··· Exercise material

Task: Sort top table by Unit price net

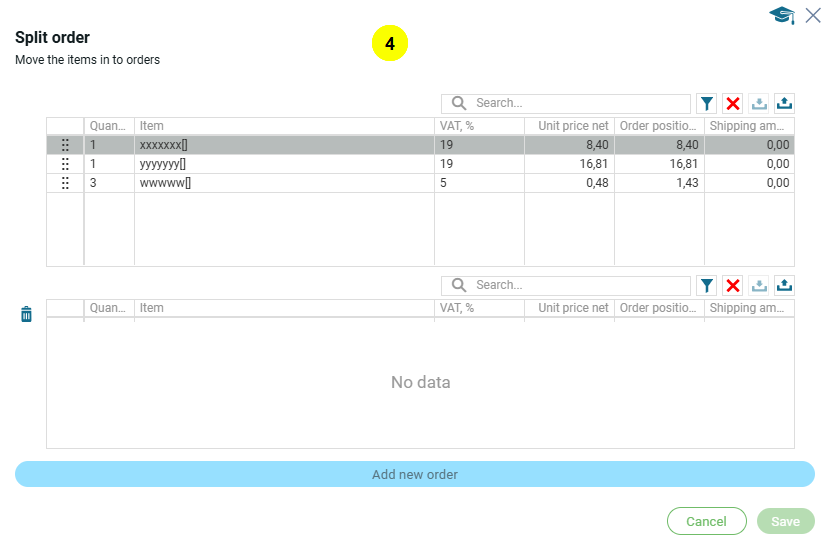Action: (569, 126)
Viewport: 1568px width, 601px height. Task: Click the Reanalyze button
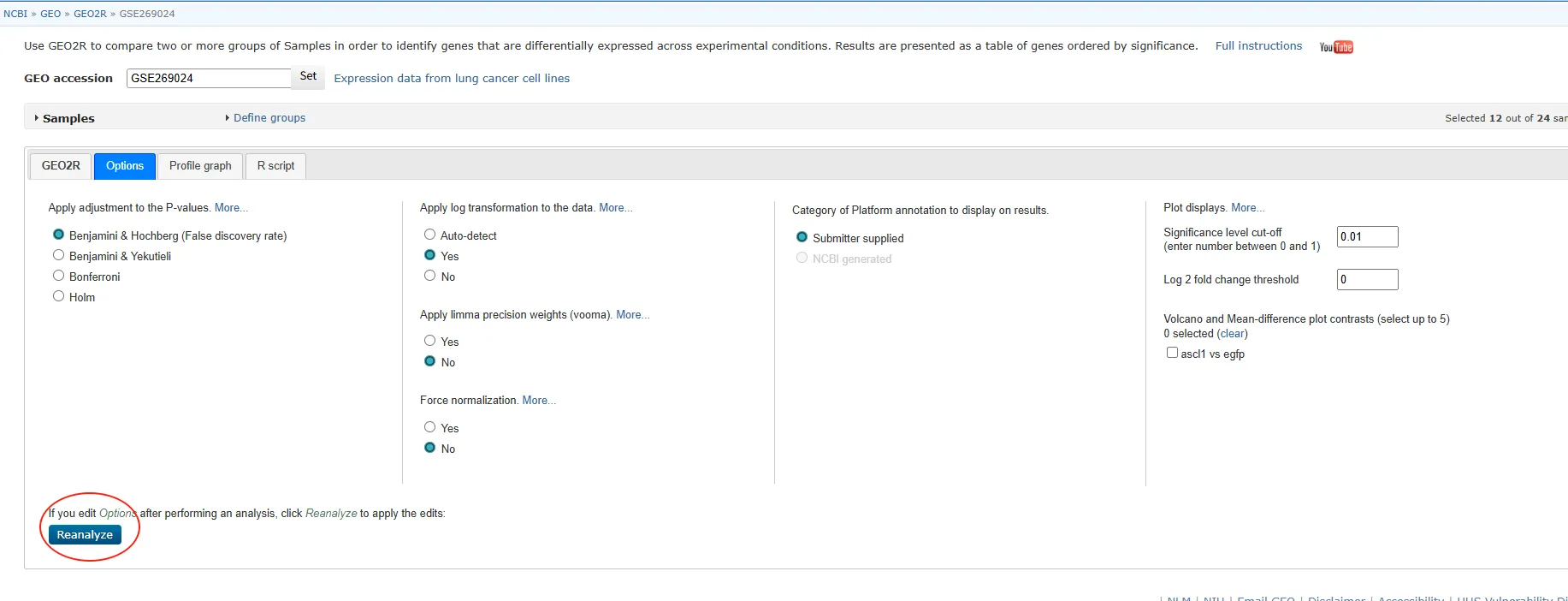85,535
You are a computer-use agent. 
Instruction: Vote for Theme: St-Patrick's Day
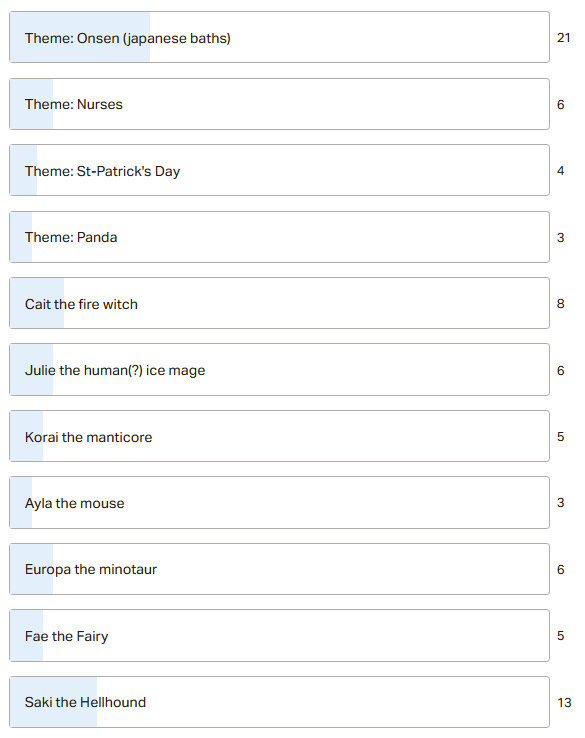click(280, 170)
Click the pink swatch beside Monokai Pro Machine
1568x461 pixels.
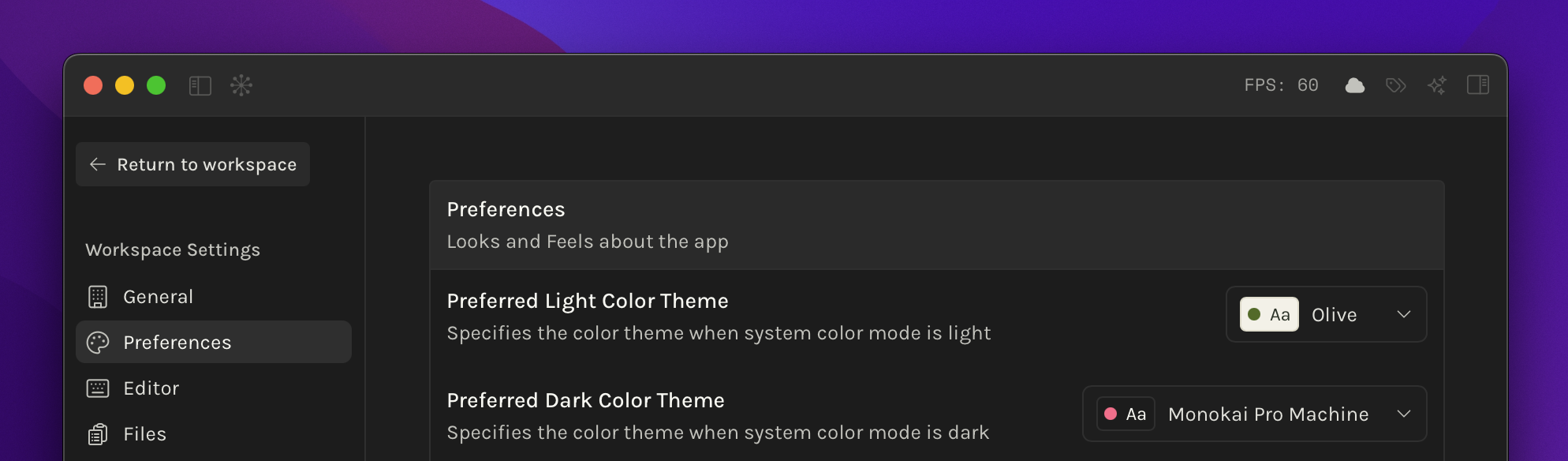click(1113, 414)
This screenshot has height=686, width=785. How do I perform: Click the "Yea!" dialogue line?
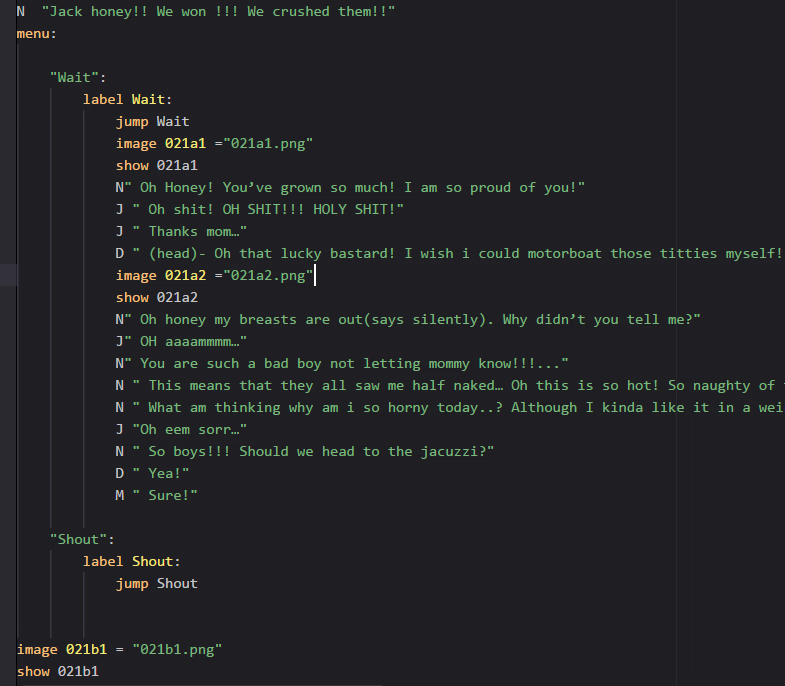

······

• _What you need to do_
Reproduce verbatim every line of the listing from the line containing "You are a computer-use agent." through the end of the listing, both ends included, and omit the pictures.

• _Task solution_
You are a computer-use agent. 
Instruction: Vote for Theme: St-Patrick's Day
click(280, 170)
Click the pink swatch beside Monokai Pro Machine
1568x461 pixels.
click(1113, 414)
This screenshot has height=686, width=785. How do I perform: Click the "Yea!" dialogue line?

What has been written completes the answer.